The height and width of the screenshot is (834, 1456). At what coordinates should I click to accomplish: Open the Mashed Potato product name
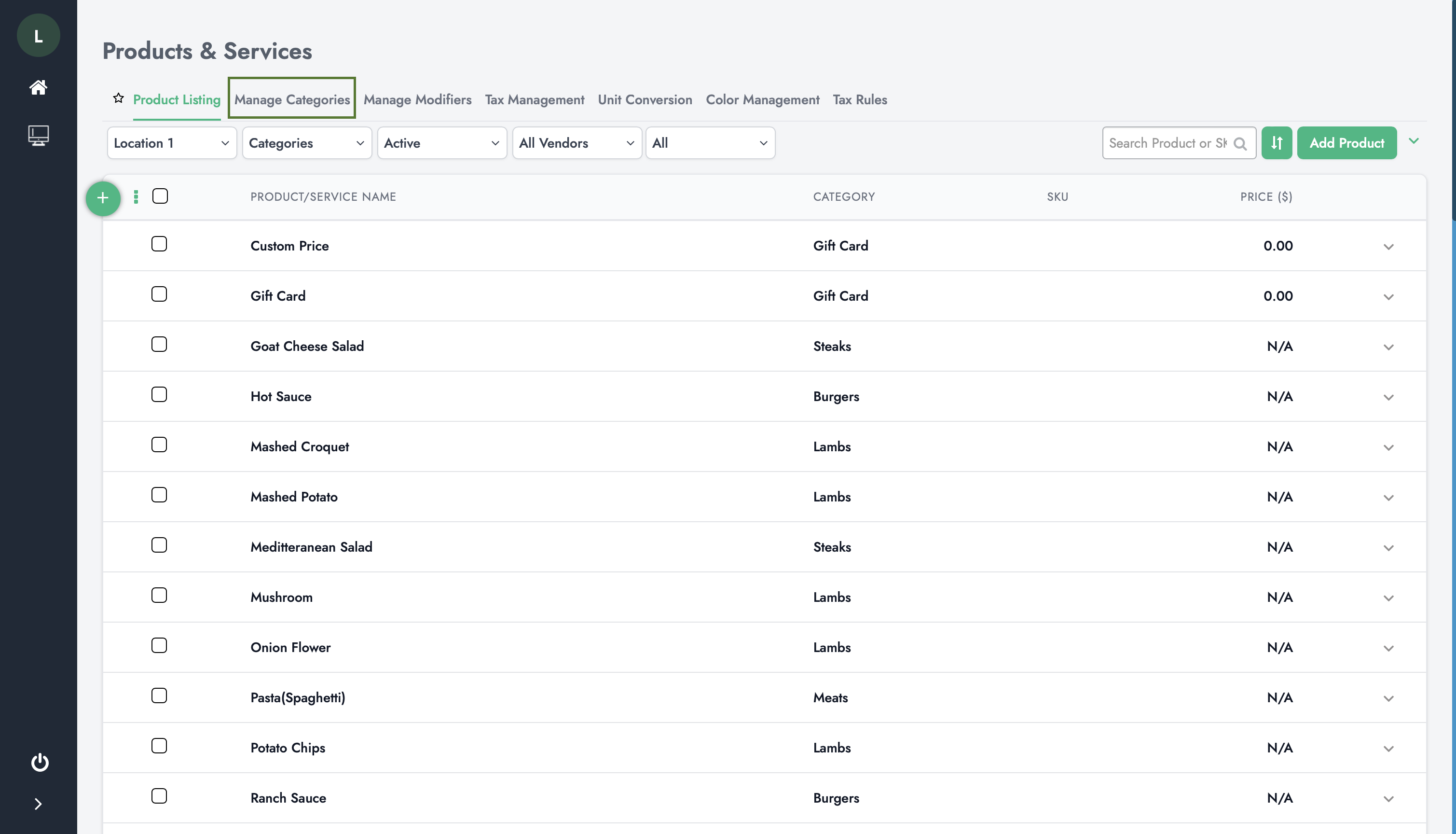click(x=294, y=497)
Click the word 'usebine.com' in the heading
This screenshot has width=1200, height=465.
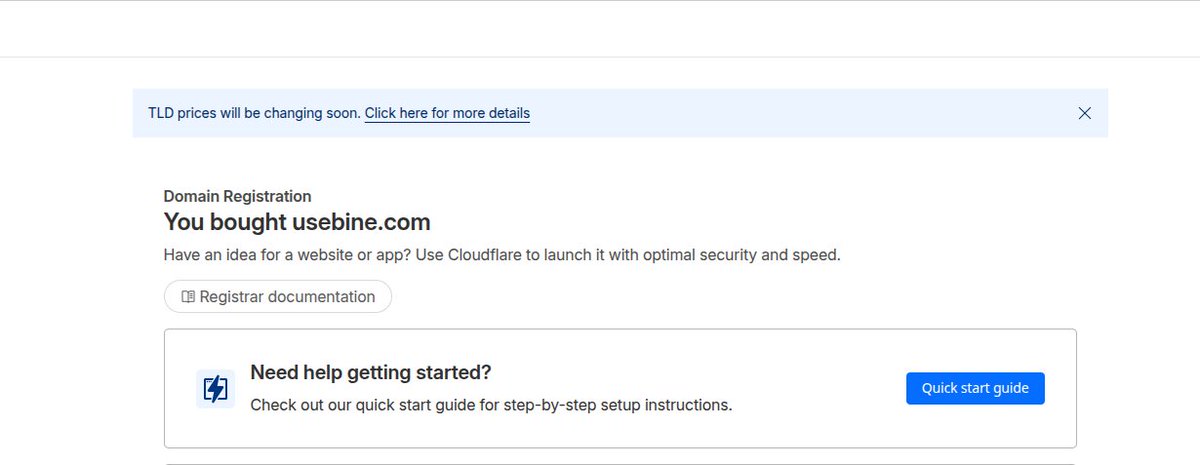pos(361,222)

————————

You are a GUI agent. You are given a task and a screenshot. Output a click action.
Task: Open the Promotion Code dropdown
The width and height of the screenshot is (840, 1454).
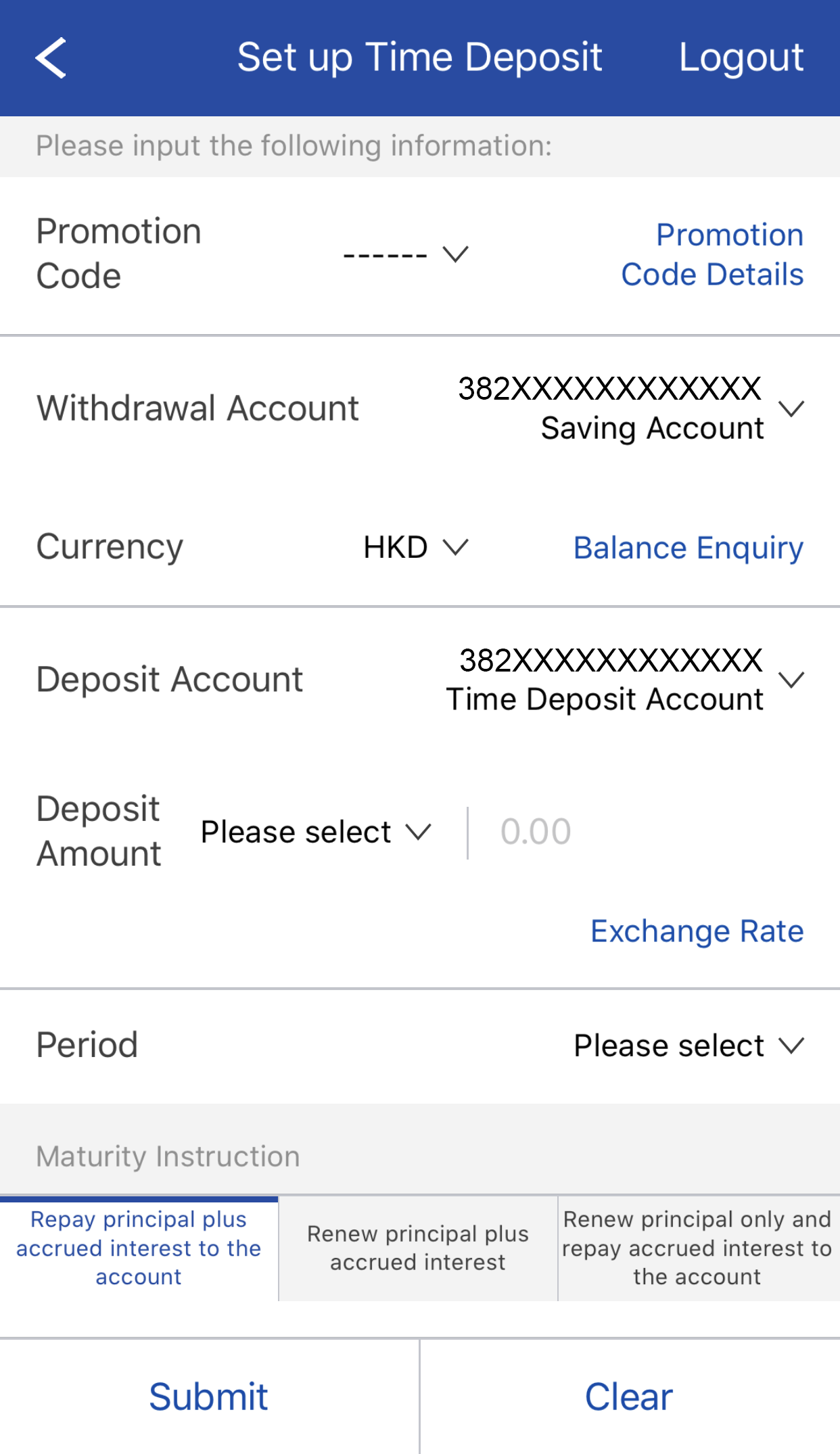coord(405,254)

————————

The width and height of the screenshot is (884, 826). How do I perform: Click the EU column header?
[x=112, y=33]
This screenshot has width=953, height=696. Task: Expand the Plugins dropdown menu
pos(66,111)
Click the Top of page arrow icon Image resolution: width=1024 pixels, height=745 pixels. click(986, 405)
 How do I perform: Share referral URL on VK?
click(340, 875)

————————

#### INSTRUCTIONS TO FOLLOW
Reproduce in full everything in the data from the line containing "The height and" down to the line containing "pos(361,222)", both included, scaling only the coordinates in the answers by 0.35 and rounding each to a whole number, with halves rounded up. Leave the pictures out.

#### OUTPUT
The height and width of the screenshot is (834, 1456). At what coordinates should I click to accomplish: Open the Mashed Potato product name
click(x=103, y=174)
Click the word 'usebine.com' in the heading
This screenshot has width=1200, height=465.
pos(126,78)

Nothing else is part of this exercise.